▶ [Items]
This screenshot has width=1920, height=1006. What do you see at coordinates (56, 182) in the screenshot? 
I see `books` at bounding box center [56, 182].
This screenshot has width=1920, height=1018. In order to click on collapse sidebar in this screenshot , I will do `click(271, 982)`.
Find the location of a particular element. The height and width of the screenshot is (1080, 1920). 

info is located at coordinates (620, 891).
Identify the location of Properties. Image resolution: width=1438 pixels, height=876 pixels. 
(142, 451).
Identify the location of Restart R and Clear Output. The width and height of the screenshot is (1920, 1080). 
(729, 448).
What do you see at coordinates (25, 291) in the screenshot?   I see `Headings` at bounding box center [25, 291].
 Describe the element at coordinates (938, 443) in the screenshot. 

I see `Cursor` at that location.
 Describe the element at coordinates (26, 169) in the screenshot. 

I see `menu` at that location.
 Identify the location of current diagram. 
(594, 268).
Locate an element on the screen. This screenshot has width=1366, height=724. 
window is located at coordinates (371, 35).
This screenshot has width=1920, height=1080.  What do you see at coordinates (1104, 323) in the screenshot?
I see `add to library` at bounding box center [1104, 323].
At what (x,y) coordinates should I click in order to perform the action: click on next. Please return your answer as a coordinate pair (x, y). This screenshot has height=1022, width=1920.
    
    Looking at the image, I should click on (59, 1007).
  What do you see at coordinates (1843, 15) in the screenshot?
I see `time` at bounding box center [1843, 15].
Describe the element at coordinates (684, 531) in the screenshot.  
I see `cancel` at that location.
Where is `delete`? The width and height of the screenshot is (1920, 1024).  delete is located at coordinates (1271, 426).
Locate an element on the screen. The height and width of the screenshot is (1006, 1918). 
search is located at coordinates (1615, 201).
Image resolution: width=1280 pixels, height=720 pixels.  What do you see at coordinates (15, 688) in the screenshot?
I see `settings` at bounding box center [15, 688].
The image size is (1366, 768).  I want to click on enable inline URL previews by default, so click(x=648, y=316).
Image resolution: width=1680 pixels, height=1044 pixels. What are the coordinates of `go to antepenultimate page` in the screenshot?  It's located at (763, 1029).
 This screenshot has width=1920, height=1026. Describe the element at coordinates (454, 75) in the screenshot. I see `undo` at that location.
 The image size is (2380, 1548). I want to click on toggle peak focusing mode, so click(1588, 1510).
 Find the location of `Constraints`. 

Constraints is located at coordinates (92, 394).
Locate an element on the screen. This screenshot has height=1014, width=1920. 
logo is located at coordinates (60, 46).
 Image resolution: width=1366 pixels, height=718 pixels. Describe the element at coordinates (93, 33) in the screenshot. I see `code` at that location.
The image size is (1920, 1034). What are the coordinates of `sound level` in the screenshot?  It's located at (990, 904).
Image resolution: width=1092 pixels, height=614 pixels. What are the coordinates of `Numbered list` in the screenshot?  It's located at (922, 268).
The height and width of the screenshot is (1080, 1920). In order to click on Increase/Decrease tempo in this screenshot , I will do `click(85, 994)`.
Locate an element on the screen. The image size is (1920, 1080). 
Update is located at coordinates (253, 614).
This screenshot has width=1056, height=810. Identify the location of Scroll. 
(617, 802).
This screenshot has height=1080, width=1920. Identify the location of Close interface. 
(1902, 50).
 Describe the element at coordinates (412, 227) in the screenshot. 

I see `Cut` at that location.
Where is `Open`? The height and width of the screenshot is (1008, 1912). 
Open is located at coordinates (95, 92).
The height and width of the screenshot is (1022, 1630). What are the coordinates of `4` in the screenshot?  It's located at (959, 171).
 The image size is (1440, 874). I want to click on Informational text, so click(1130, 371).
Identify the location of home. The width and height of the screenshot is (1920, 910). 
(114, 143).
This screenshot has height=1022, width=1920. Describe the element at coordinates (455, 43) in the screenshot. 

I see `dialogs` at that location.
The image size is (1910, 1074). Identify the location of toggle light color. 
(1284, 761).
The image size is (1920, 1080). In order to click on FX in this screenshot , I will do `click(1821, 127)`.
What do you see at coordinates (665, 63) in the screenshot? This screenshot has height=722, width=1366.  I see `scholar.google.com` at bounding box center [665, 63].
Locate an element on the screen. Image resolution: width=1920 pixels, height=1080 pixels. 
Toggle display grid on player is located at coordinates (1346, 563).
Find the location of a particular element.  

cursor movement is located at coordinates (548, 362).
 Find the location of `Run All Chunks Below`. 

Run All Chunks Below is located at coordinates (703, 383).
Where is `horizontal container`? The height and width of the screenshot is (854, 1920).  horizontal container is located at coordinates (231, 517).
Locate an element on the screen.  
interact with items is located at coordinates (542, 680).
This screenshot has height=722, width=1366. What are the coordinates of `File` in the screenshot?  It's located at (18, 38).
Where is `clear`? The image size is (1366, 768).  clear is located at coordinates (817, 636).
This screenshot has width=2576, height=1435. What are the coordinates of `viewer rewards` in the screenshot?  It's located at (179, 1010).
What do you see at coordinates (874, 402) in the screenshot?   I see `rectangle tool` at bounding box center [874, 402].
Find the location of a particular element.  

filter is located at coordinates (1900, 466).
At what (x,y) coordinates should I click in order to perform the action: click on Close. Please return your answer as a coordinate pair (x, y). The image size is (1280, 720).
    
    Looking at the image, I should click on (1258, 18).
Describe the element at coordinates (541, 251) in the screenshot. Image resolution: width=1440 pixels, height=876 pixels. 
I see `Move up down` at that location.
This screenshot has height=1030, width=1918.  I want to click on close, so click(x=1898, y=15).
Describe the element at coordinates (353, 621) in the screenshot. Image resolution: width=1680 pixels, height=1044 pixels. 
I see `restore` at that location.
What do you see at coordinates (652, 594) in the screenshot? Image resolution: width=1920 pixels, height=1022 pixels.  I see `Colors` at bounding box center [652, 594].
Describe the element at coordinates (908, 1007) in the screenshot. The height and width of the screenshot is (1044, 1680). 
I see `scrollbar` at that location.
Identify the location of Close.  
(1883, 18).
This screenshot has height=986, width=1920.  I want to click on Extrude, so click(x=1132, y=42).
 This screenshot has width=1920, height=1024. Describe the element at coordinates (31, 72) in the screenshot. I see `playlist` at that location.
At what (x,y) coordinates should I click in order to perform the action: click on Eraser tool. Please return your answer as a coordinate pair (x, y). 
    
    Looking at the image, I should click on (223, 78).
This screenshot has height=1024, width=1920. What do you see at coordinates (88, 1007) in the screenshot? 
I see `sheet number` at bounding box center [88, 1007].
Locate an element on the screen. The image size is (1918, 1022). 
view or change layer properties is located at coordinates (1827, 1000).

▶ [To be done]
Could you reproduce the listing above word for word, from its first line to its last, without changing anything?

▶ [Problem solution]
This screenshot has width=1920, height=1006. What do you see at coordinates (56, 182) in the screenshot? 
I see `books` at bounding box center [56, 182].
This screenshot has width=1920, height=1018. In order to click on collapse sidebar in this screenshot , I will do `click(271, 982)`.
Find the location of a particular element. The height and width of the screenshot is (1080, 1920). 

info is located at coordinates (620, 891).
Identify the location of Properties. Image resolution: width=1438 pixels, height=876 pixels. 
(142, 451).
Identify the location of Restart R and Clear Output. The width and height of the screenshot is (1920, 1080). 
(729, 448).
What do you see at coordinates (25, 291) in the screenshot?   I see `Headings` at bounding box center [25, 291].
 Describe the element at coordinates (938, 443) in the screenshot. 

I see `Cursor` at that location.
 Describe the element at coordinates (26, 169) in the screenshot. 

I see `menu` at that location.
 Identify the location of current diagram. 
(594, 268).
Locate an element on the screen. This screenshot has width=1366, height=724. 
window is located at coordinates (371, 35).
This screenshot has width=1920, height=1080.  What do you see at coordinates (1104, 323) in the screenshot?
I see `add to library` at bounding box center [1104, 323].
At what (x,y) coordinates should I click in order to perform the action: click on next. Please return your answer as a coordinate pair (x, y). This screenshot has height=1022, width=1920.
    
    Looking at the image, I should click on (59, 1007).
  What do you see at coordinates (1843, 15) in the screenshot?
I see `time` at bounding box center [1843, 15].
Describe the element at coordinates (684, 531) in the screenshot.  
I see `cancel` at that location.
Where is `delete`? The width and height of the screenshot is (1920, 1024).  delete is located at coordinates (1271, 426).
Locate an element on the screen. The height and width of the screenshot is (1006, 1918). 
search is located at coordinates (1615, 201).
Image resolution: width=1280 pixels, height=720 pixels.  What do you see at coordinates (15, 688) in the screenshot?
I see `settings` at bounding box center [15, 688].
The image size is (1366, 768).  I want to click on enable inline URL previews by default, so click(x=648, y=316).
Image resolution: width=1680 pixels, height=1044 pixels. What are the coordinates of `go to antepenultimate page` in the screenshot?  It's located at (763, 1029).
 This screenshot has width=1920, height=1026. Describe the element at coordinates (454, 75) in the screenshot. I see `undo` at that location.
 The image size is (2380, 1548). I want to click on toggle peak focusing mode, so click(1588, 1510).
 Find the location of `Constraints`. 

Constraints is located at coordinates (92, 394).
Locate an element on the screen. This screenshot has height=1014, width=1920. 
logo is located at coordinates (60, 46).
 Image resolution: width=1366 pixels, height=718 pixels. Describe the element at coordinates (93, 33) in the screenshot. I see `code` at that location.
The image size is (1920, 1034). What are the coordinates of `sound level` in the screenshot?  It's located at (990, 904).
Image resolution: width=1092 pixels, height=614 pixels. What are the coordinates of `Numbered list` in the screenshot?  It's located at (922, 268).
The height and width of the screenshot is (1080, 1920). In order to click on Increase/Decrease tempo in this screenshot , I will do `click(85, 994)`.
Locate an element on the screen. The image size is (1920, 1080). 
Update is located at coordinates (253, 614).
This screenshot has width=1056, height=810. Identify the location of Scroll. 
(617, 802).
This screenshot has height=1080, width=1920. Identify the location of Close interface. 
(1902, 50).
 Describe the element at coordinates (412, 227) in the screenshot. 

I see `Cut` at that location.
Where is `Open`? The height and width of the screenshot is (1008, 1912). 
Open is located at coordinates (95, 92).
The height and width of the screenshot is (1022, 1630). What are the coordinates of `4` in the screenshot?  It's located at (959, 171).
 The image size is (1440, 874). I want to click on Informational text, so click(1130, 371).
Identify the location of home. The width and height of the screenshot is (1920, 910). 
(114, 143).
This screenshot has height=1022, width=1920. Describe the element at coordinates (455, 43) in the screenshot. 

I see `dialogs` at that location.
The image size is (1910, 1074). Identify the location of toggle light color. 
(1284, 761).
The image size is (1920, 1080). In order to click on FX in this screenshot , I will do `click(1821, 127)`.
What do you see at coordinates (665, 63) in the screenshot? This screenshot has height=722, width=1366.  I see `scholar.google.com` at bounding box center [665, 63].
Locate an element on the screen. Image resolution: width=1920 pixels, height=1080 pixels. 
Toggle display grid on player is located at coordinates (1346, 563).
Find the location of a particular element.  

cursor movement is located at coordinates (548, 362).
 Find the location of `Run All Chunks Below`. 

Run All Chunks Below is located at coordinates (703, 383).
Where is `horizontal container`? The height and width of the screenshot is (854, 1920).  horizontal container is located at coordinates (231, 517).
Locate an element on the screen.  
interact with items is located at coordinates (542, 680).
This screenshot has height=722, width=1366. What are the coordinates of `File` in the screenshot?  It's located at (18, 38).
Where is `clear`? The image size is (1366, 768).  clear is located at coordinates (817, 636).
This screenshot has width=2576, height=1435. What are the coordinates of `viewer rewards` in the screenshot?  It's located at (179, 1010).
What do you see at coordinates (874, 402) in the screenshot?   I see `rectangle tool` at bounding box center [874, 402].
Find the location of a particular element.  

filter is located at coordinates (1900, 466).
At what (x,y) coordinates should I click in order to perform the action: click on Close. Please return your answer as a coordinate pair (x, y). The image size is (1280, 720).
    
    Looking at the image, I should click on (1258, 18).
Describe the element at coordinates (541, 251) in the screenshot. Image resolution: width=1440 pixels, height=876 pixels. 
I see `Move up down` at that location.
This screenshot has height=1030, width=1918.  I want to click on close, so click(x=1898, y=15).
Describe the element at coordinates (353, 621) in the screenshot. Image resolution: width=1680 pixels, height=1044 pixels. 
I see `restore` at that location.
What do you see at coordinates (652, 594) in the screenshot? Image resolution: width=1920 pixels, height=1022 pixels.  I see `Colors` at bounding box center [652, 594].
Describe the element at coordinates (908, 1007) in the screenshot. The height and width of the screenshot is (1044, 1680). 
I see `scrollbar` at that location.
Identify the location of Close.  
(1883, 18).
This screenshot has height=986, width=1920.  I want to click on Extrude, so click(x=1132, y=42).
 This screenshot has width=1920, height=1024. Describe the element at coordinates (31, 72) in the screenshot. I see `playlist` at that location.
At what (x,y) coordinates should I click in order to perform the action: click on Eraser tool. Please return your answer as a coordinate pair (x, y). 
    
    Looking at the image, I should click on (223, 78).
This screenshot has height=1024, width=1920. What do you see at coordinates (88, 1007) in the screenshot? 
I see `sheet number` at bounding box center [88, 1007].
Locate an element on the screen. The image size is (1918, 1022). 
view or change layer properties is located at coordinates (1827, 1000).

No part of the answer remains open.